Biometrics will allow the “air travel industry to transform itself,” Manaher says.
Hardin says that CBP is working with TSA and the airlines to explore how the biometric data his agency would collect as part of new exit application could be used toward an “end to end transformation of the airline system.”
Travel volumes are going up and with no new airports being built “there is no way out of this unless we innovate our way out,” Hardin says, adding that this provides an incentive for the private sector to participate with CBP on this innovation.
CBP is currently facing a “perfect storm” in which it is unlikely to be getting more staff despite the fact that more people and cargo are entering the U.S. every year. “Innovation” is the key to grappling with this challenge, she says.
In the next three, five, seven to 10 years CBP will transform “the way you arrive to the United States,” Manaher says. It will unlock innovation in border and airline processes, she says.
Manaher says that an entry-exit solution ultimately requires fusing biographic and biometric data.
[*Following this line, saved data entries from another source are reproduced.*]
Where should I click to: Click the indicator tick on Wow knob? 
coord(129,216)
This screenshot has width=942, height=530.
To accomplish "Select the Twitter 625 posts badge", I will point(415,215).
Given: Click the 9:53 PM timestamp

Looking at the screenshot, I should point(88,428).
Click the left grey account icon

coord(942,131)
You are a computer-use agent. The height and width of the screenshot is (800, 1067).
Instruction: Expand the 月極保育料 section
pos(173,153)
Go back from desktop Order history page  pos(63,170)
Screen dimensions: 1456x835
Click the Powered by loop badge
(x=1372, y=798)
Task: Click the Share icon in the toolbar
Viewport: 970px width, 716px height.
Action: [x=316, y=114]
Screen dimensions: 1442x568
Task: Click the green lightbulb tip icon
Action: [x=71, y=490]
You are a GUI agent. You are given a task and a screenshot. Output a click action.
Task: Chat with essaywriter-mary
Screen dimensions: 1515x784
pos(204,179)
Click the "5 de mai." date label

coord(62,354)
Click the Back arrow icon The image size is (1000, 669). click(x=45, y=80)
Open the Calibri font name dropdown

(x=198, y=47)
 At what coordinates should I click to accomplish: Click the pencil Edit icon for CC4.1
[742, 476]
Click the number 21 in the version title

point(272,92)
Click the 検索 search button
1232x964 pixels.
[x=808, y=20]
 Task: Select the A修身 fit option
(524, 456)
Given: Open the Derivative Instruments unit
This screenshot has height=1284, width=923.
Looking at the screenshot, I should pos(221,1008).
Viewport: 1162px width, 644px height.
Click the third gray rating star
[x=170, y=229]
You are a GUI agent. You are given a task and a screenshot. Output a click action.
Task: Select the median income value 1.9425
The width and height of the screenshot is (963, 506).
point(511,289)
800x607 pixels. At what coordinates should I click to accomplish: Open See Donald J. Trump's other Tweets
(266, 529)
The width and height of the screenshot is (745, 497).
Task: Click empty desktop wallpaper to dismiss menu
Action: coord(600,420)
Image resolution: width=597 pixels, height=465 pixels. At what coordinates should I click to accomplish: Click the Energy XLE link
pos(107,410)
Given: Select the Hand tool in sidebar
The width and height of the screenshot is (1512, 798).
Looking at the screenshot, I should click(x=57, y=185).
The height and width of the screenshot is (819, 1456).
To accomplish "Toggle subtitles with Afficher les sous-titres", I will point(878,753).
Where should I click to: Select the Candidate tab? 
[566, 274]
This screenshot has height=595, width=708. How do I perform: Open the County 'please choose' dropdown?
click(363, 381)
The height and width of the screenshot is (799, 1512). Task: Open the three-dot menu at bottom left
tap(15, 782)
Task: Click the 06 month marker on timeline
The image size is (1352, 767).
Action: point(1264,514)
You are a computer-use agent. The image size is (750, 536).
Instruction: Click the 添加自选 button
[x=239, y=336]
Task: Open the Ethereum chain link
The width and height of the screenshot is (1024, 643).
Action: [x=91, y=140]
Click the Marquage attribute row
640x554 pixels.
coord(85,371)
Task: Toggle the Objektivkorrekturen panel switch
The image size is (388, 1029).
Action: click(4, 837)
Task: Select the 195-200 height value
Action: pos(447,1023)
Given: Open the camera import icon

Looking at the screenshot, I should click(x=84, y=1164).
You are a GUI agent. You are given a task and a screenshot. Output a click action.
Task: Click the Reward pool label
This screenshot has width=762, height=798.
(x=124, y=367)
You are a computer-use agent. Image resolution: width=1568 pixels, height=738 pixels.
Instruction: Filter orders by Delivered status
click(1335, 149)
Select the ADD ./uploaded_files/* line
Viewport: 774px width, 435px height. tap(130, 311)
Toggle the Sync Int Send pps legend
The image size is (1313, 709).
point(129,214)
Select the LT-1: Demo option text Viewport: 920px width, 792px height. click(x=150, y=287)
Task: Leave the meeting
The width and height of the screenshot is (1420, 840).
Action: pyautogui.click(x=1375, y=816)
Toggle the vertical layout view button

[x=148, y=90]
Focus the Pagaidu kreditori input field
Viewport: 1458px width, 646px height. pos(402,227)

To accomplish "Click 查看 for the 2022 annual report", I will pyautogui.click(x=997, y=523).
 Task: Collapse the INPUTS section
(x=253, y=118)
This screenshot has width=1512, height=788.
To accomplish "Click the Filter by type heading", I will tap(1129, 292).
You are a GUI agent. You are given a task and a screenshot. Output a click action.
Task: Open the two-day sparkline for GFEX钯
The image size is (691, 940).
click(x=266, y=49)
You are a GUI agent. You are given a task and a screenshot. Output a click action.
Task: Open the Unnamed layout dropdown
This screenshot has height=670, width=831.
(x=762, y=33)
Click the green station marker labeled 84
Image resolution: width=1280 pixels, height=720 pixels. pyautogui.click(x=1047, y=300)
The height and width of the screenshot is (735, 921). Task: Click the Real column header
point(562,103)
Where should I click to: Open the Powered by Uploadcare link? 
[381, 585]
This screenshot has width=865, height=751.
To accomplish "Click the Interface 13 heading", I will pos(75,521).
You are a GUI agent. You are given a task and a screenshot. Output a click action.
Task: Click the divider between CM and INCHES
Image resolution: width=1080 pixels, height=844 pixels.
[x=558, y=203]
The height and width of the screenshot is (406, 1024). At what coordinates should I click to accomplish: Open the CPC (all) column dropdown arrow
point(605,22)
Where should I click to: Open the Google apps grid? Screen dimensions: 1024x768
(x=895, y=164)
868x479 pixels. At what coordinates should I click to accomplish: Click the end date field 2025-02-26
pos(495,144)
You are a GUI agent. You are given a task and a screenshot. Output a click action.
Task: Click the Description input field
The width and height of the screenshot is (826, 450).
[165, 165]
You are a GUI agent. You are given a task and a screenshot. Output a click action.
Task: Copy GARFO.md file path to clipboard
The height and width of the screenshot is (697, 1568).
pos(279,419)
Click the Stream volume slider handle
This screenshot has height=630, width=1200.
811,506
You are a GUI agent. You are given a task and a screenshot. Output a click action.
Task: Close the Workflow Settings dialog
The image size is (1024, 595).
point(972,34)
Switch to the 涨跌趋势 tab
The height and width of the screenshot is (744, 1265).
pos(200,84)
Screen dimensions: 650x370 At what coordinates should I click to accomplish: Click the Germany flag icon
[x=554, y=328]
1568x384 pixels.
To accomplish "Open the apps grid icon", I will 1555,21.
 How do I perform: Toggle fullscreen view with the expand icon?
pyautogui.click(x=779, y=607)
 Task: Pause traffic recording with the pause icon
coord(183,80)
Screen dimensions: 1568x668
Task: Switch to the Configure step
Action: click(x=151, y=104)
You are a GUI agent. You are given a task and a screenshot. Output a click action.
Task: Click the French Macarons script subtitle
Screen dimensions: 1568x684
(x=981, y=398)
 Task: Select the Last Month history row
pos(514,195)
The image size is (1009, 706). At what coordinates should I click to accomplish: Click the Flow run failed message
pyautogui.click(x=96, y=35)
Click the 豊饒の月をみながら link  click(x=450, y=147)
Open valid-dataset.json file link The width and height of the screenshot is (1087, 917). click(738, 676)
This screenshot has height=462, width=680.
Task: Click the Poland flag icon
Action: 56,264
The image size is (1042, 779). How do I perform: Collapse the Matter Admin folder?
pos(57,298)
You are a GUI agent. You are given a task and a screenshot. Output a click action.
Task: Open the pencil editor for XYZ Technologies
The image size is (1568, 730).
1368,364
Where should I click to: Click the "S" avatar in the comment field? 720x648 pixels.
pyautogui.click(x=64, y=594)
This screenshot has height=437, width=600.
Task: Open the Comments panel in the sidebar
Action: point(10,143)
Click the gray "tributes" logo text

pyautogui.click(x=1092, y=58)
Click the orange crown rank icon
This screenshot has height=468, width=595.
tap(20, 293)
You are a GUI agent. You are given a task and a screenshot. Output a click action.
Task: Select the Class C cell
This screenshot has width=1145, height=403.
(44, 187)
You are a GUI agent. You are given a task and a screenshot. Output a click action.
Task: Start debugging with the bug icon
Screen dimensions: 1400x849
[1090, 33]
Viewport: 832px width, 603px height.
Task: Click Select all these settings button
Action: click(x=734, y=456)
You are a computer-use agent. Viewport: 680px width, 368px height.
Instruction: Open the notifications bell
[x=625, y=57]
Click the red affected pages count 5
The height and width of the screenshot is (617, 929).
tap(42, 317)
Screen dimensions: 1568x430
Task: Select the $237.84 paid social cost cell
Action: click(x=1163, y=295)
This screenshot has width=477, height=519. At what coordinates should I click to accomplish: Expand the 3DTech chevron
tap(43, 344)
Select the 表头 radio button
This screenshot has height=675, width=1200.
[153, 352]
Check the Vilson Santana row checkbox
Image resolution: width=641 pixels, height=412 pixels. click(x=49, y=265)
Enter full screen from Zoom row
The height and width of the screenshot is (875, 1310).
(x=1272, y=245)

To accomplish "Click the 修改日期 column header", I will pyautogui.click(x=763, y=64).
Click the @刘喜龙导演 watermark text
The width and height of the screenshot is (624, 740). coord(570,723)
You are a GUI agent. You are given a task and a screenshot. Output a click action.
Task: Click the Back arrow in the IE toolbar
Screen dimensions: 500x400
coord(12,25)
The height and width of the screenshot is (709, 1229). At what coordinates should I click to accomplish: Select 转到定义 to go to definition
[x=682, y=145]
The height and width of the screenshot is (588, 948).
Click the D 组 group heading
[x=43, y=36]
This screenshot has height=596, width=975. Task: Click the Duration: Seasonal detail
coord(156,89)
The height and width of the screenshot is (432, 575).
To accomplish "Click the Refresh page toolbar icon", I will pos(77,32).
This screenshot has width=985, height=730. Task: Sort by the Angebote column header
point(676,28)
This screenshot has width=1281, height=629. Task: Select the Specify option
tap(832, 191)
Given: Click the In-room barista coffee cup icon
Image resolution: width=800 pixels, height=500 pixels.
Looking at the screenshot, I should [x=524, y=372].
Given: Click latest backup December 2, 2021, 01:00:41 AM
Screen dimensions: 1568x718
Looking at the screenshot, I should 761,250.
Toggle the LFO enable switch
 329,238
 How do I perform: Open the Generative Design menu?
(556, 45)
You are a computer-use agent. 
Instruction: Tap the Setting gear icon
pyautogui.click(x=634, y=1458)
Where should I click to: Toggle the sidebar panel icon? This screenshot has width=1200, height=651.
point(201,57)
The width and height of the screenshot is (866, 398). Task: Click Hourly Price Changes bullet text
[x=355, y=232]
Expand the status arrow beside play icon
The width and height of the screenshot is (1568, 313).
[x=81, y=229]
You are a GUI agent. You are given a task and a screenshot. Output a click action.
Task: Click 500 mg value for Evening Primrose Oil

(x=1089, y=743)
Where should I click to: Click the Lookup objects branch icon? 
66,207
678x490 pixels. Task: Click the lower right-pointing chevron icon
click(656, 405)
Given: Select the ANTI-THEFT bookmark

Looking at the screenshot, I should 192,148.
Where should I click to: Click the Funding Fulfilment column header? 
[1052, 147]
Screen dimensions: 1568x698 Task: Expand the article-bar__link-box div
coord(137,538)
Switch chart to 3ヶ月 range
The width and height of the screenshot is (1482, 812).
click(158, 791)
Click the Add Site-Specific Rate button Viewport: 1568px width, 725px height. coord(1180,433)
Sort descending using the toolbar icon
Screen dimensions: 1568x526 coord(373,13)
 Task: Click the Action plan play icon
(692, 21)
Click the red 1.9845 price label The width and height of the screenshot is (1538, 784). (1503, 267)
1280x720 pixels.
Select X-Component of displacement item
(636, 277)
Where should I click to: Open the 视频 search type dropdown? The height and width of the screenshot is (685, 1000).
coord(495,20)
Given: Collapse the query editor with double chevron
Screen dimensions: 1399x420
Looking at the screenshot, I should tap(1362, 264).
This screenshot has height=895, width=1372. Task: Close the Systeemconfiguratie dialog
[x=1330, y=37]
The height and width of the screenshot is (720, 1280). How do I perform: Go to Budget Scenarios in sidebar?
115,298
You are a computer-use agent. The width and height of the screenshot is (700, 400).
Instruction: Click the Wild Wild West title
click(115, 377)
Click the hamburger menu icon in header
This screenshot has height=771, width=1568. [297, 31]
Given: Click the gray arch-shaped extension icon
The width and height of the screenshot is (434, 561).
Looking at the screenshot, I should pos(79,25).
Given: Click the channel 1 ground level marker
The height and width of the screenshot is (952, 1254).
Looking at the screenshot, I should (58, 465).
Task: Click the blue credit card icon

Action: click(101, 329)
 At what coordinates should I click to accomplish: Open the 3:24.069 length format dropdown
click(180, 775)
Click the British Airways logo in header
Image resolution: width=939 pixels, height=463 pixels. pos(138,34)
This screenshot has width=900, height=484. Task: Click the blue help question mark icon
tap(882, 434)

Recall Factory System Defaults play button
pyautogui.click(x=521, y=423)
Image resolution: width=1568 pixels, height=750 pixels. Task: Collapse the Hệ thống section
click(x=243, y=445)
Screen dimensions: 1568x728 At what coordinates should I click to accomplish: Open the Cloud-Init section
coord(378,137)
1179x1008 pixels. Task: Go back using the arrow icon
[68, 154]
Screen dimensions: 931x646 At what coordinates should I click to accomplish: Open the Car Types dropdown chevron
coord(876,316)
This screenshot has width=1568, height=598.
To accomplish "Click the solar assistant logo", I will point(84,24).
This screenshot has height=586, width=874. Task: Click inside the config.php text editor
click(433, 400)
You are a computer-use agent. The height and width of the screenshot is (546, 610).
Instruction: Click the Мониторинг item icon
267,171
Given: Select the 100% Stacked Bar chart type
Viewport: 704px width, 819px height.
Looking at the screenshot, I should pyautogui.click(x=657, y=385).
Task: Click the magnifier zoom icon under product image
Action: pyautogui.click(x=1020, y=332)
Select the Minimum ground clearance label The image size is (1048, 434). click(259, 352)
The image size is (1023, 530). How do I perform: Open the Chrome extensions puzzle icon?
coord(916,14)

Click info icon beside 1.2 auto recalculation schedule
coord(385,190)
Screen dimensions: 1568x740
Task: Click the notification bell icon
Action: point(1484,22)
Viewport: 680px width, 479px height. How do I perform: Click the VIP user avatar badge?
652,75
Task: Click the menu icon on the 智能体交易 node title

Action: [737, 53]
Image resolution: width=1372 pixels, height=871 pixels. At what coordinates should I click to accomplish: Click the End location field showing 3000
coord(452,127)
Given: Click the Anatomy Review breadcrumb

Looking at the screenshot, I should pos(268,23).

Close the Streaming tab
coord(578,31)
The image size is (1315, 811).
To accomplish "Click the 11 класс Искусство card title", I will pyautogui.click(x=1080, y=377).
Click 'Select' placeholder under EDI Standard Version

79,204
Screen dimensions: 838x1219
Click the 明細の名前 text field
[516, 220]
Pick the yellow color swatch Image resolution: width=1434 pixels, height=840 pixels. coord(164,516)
At land border ports of entry one glaring difficulty in obtaining biometric data from person’s traveling into and out of the U.S. is by vehicle. CBP is partnering with the Energy Department’s Oak Ridge National Laboratory on development of a plenoptic camera “that can go into a vehicle, pull up a completely fuzzy photo out of it and make it facial recognition quality. Can you imagine if we can get that kind of visibility into who’s leaving and who’s arriving?”
Manaher says that if these types of cameras could be installed on the gantries overlooking inbound and outbound vehicles they would by themselves provide valuable intelligence
Development of the camera is in the “high level prototype” stage, she says.
Plenoptic cameras are good for imaging fast moving objects.